Dysautonomia in immune‐mediated neuropathies

Abstract

AbstractIn Guillain‐Barré syndrome (GBS), severe dysautonomia is associated with a poor prognosis and may cause extraperipheral nervous system disorders such as posterior reversible encephalopathy syndrome and Takotsubo cardiomyopathy. Dysautonomia is associated with demyelination in vagal nerves with mononuclear cell infiltration, and demyelination is the predominant pathology. Approximately half of the cases of autoimmune autonomic ganglionopathy (AAG) are positive for antiganglionic acetylcholine receptor antibody. It is believed that there is no clinical difference between antibody‐positive and antibody‐negative cases, but a recent study indicated that seronegative AAG is a distinct clinical entity.

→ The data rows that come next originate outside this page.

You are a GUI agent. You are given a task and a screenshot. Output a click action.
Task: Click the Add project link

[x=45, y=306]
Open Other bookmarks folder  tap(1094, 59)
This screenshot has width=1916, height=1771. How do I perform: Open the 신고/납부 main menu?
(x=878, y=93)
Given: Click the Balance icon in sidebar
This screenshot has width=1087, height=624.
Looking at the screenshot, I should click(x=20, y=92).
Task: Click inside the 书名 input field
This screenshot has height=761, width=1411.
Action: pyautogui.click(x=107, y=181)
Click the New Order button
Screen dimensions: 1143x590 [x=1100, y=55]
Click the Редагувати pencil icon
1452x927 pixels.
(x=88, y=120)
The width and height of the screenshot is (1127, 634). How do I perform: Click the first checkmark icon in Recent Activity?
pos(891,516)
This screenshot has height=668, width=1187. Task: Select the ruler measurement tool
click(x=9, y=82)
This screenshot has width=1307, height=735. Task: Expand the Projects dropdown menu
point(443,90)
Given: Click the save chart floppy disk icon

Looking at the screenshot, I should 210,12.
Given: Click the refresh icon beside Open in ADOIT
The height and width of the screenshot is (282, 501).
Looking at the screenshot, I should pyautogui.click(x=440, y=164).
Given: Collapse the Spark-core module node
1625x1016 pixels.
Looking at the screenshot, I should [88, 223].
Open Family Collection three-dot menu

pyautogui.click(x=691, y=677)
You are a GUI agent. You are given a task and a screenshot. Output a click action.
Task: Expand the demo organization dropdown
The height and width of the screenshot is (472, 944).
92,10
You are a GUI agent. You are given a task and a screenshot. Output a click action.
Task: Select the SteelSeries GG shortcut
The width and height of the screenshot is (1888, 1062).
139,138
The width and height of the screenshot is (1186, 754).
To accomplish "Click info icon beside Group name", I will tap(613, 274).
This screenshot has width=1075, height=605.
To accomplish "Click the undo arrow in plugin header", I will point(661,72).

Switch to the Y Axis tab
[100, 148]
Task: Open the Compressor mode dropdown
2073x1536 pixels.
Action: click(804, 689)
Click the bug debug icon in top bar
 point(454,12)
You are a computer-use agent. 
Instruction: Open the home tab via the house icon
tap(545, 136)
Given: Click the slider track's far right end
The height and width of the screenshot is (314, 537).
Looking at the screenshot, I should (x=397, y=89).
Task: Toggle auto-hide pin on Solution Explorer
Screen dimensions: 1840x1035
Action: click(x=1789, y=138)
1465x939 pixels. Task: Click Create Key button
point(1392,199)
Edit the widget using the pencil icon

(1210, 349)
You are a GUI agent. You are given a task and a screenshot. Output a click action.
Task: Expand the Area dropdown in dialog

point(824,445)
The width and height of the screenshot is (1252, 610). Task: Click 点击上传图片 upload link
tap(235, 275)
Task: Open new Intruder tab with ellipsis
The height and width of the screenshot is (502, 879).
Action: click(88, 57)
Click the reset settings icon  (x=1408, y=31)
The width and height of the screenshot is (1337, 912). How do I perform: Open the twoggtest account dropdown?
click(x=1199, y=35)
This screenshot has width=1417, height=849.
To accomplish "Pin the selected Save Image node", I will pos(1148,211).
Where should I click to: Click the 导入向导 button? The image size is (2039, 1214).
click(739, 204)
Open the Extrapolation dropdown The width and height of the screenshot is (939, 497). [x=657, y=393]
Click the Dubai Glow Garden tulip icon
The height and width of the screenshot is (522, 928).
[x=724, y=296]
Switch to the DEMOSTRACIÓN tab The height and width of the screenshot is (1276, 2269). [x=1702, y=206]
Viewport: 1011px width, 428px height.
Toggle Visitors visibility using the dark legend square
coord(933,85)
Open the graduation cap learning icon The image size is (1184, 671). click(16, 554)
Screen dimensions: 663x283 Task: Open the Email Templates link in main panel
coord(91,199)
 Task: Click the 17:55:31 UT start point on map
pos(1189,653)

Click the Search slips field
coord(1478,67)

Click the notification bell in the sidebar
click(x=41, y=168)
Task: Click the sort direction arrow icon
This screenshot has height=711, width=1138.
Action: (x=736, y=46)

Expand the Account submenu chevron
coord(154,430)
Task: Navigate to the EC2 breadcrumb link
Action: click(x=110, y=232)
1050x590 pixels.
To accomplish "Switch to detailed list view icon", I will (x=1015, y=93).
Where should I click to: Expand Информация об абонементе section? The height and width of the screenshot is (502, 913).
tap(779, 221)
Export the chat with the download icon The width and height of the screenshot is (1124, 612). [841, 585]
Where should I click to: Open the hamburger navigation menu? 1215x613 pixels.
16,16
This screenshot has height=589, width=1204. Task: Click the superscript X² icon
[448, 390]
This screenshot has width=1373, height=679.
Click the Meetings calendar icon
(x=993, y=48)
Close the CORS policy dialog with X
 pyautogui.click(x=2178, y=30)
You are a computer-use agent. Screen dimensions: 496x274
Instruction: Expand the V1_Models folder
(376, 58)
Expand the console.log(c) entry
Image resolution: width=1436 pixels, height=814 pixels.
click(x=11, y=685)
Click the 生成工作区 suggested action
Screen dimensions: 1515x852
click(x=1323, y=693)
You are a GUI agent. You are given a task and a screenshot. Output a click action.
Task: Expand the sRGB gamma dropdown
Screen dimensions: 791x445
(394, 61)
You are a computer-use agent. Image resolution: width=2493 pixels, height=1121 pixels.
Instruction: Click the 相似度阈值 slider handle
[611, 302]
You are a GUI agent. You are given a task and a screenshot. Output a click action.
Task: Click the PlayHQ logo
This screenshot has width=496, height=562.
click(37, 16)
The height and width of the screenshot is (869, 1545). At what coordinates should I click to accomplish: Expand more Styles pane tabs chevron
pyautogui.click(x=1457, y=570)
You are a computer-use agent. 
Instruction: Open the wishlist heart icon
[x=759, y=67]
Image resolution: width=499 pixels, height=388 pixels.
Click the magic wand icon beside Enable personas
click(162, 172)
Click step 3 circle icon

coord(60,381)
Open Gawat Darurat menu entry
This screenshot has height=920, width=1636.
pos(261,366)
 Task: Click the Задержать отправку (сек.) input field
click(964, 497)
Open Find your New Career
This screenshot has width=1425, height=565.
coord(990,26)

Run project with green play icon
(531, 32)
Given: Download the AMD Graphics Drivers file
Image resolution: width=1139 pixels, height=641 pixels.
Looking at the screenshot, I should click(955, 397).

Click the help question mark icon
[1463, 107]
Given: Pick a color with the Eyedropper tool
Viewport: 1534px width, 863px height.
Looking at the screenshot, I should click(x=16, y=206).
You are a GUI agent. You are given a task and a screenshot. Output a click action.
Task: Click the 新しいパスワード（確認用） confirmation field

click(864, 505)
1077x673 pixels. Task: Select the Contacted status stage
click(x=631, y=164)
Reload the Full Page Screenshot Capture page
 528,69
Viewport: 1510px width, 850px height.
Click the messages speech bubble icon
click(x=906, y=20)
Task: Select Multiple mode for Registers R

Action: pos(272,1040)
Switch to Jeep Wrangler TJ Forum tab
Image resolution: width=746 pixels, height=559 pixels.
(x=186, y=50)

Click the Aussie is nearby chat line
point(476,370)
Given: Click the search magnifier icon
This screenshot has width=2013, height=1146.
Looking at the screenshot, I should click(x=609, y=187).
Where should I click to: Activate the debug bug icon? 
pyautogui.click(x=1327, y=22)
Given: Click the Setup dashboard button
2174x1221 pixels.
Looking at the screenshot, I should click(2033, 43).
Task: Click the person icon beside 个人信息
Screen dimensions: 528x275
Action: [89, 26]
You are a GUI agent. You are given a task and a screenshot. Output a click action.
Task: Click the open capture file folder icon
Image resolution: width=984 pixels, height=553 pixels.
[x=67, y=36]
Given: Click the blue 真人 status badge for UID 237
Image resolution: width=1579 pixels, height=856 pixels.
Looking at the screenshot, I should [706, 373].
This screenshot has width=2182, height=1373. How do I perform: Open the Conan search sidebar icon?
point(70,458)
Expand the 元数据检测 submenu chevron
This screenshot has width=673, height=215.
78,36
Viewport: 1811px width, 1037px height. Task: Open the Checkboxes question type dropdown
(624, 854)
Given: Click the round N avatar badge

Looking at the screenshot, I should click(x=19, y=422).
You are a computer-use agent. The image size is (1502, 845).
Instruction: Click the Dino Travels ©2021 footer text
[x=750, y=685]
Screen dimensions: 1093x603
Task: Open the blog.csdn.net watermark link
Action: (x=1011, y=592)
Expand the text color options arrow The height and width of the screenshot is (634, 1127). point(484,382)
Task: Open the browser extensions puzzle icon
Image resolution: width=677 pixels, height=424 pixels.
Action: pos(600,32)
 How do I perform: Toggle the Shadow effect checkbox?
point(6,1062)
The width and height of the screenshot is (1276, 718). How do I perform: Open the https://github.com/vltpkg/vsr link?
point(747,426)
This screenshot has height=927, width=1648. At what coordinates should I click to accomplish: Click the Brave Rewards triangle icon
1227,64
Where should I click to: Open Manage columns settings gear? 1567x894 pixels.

Extra‐autonomic symptoms such as central nervous system disorder, amenorrhea, and syndrome of inappropriate secretion of antidiuretic hormone are also present in AAG. When accompanied by sensory impairment, it is difficult to distinguish AAG from acute autonomic sensory neuropathy (AASN). It is also often difficult to distinguish AASN from GBS, as two‐thirds of patients with AASN have antecedent infection, AASN often has a monophasic course, and there are also antiglycolipid antibody‐positive cases. Identification of biomarkers is required for evaluation of the pathophysiology of AASN and establishment of diagnostic criteria. There is an urgent need for biomarkers and for definition of highly sensitive diagnostic criteria for immune‐mediated dysautonomia.